There are a number of tools for topic modeling: the most common is probably MALLET.
Mallet is effective and can be useful but it requires a fair amount of command line programming. For a quick primer on installing and using mallet look here: http://programminghistorian.org/lessons/topic-modeling-and-mallet
Instead of trying to navigate MALLET's difficult interface, we'll do our topic modeling in R. If we wanted, we could also install the MALLET package for R which allows us to run MALLET in R. But this requires that we first install MALLET on our local machine which is a bit tricky. So, for now, we'll just use the "topicmodels" library to do our work.
One important thing to remember about topic modeling is that we tell the topic modeling algorithm beforehand how many topics we want it to discover. The number of topics is K so an intriguing question is how do we justify our 'k'?

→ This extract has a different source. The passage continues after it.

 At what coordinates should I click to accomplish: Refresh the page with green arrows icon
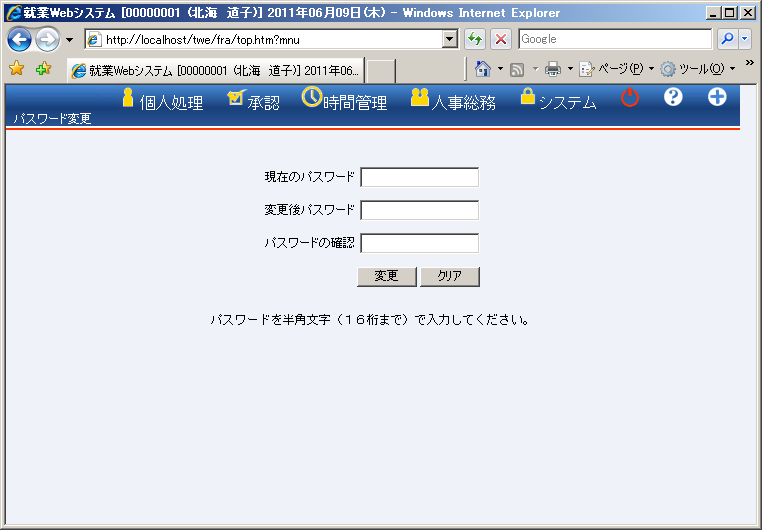click(476, 39)
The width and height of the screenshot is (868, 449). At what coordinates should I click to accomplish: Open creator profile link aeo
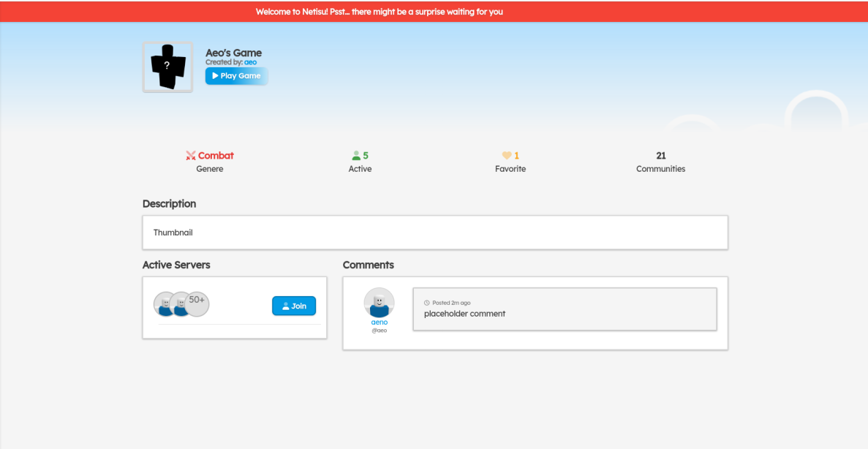(250, 63)
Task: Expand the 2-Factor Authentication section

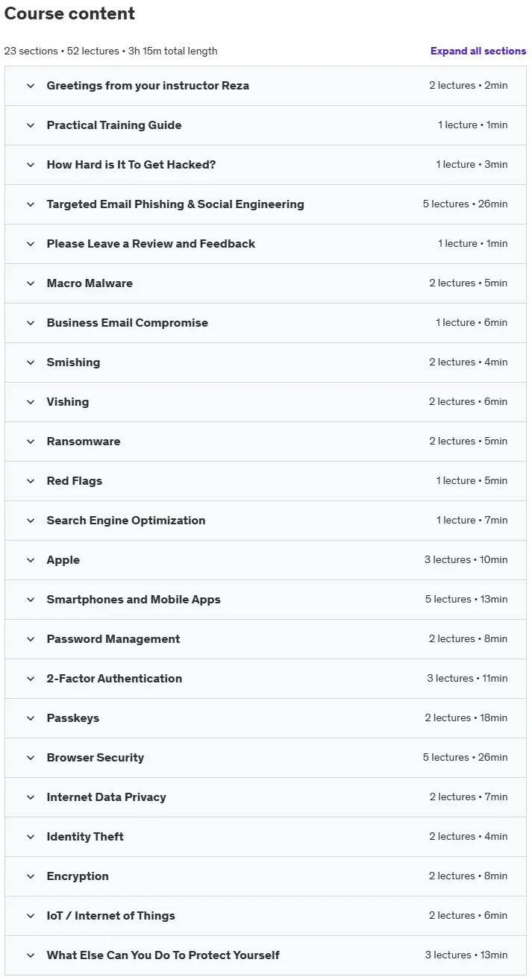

There's an intuitive way of doing this: if the topics appear too general, we increase the number of topics; if they're too narrow, we reduce the number of topics. This raises the question of whether the topics we get back from the algorithm are an actual representation of the corpus or whether they're just one of many possible interpretations of that corpus.
There is another, more mathematical method, whereby we calculate the 'Harmonic Mean' (sounds good) of various models in order to find the number of topics (k) that best fits our model. Statisiticians don't appear to have come to any agreement that this method guarantees good results. Furthermore, from a humanities perspective we might resist the notion of a singular, 'correct' number of topics upon which to base our interpretations.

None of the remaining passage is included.